### Texto fornecido
=-=-=-=-=
EXPERIÊNCIA - SÃO PAULO | UNIVERSITÁRIOS

…Está acontecendo agora

por Paolo Perego e Paola Ronconi

Jovens universitários e recém-formados se colocam à disposição de Cleuza e Marcos Zerbini para ajudá-los na realização do “Movimento Faculdade”. Um encontro mensal com 15.000 universitários tendo como base o texto de Escola de Comunidade. Continua a surpreender a experiência desse casal, fundadores da Associação dos Trabalhadores Sem Terra (ATST). Pessoas que no encontro com o Movimento Comunhão e Libertação descobriram a razão de uma paixão pelo homem na sua totalidade

La Thuile (Itália), agosto de 2005. Durante o encontro da Assembléia internacional dos responsáveis de CL, Cleuza se levanta para fazer uma pergunta sobre o convite que padre Carrón havia feito para proporem a Escola de Comunidade: “Se 10% dos nossos amigos aceitassem o convite, como eu e meu marido faremos para conduzir uma Escola de Comunidade com 10 mil pessoas?”. Sim, 10 mil. Porque Cleuza Ramos e o marido Marcos Zerbini são os fundadores da Associação dos Trabalhadores Sem Terra de São Paulo, que possui cerca de 100 mil associados entre homens e mulheres. Essa iniciativa consiste na compra comunitária do terreno e construção própria (veja em Passos de junho 2005). “Encontrarão uma resposta”, lhe disse Cesana.
Encontramos Cleuza e Marcos, acompanhados de Alexandre Ferrari, médico pediatra em São Paulo, que estiveram na Itália para o encontro do Papa com os Movimentos e as Novas Comunidades, realizado no dia 3 de junho. Nesta ocasião eles nos contaram sobre os incríveis desenvolvimentos da história deles.
=-=-=-=-=
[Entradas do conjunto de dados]
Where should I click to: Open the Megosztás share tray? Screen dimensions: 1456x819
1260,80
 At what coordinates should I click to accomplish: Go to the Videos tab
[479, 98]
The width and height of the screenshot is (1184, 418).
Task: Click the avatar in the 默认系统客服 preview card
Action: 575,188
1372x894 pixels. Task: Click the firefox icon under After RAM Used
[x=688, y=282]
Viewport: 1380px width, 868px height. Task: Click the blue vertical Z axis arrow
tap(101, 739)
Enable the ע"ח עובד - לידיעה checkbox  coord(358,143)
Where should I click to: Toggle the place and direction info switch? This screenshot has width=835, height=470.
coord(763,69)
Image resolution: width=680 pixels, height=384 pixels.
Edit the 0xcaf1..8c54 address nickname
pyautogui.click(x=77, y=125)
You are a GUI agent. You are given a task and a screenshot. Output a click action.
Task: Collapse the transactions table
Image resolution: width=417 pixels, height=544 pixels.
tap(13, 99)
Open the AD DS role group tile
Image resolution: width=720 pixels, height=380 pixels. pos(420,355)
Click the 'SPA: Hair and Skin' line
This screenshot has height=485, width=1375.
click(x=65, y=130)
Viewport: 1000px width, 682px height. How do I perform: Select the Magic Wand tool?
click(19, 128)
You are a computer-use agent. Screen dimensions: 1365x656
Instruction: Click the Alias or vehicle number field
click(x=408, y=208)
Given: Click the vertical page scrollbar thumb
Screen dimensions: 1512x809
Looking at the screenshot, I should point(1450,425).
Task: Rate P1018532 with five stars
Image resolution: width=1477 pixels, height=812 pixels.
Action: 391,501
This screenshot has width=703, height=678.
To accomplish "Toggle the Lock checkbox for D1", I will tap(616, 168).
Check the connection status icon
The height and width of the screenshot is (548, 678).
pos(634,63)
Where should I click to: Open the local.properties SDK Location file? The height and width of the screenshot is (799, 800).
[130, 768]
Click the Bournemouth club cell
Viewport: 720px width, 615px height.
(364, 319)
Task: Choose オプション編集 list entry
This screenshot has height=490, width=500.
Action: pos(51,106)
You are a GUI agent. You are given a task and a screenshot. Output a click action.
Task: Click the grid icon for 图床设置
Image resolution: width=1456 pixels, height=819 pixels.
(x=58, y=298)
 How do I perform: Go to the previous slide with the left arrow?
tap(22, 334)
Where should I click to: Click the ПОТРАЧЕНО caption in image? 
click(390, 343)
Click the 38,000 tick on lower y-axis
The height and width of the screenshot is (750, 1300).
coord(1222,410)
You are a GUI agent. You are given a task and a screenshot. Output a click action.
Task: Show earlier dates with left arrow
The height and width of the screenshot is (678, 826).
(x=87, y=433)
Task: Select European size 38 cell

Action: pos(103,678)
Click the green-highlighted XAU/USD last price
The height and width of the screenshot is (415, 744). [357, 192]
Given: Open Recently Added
=-=-=-=-=
### Descrição da tarefa
Redigite sem alterações o trecho do texto sobre Cleuza e Marcos Zerbini que vai de "La Thuile (Itália), agosto" até "lhe disse Cesana.". Os registros não são usados aqui.

### Resposta
La Thuile (Itália), agosto de 2005. Durante o encontro da Assembléia internacional dos responsáveis de CL, Cleuza se levanta para fazer uma pergunta sobre o convite que padre Carrón havia feito para proporem a Escola de Comunidade: “Se 10% dos nossos amigos aceitassem o convite, como eu e meu marido faremos para conduzir uma Escola de Comunidade com 10 mil pessoas?”. Sim, 10 mil. Porque Cleuza Ramos e o marido Marcos Zerbini são os fundadores da Associação dos Trabalhadores Sem Terra de São Paulo, que possui cerca de 100 mil associados entre homens e mulheres. Essa iniciativa consiste na compra comunitária do terreno e construção própria (veja em Passos de junho 2005). “Encontrarão uma resposta”, lhe disse Cesana.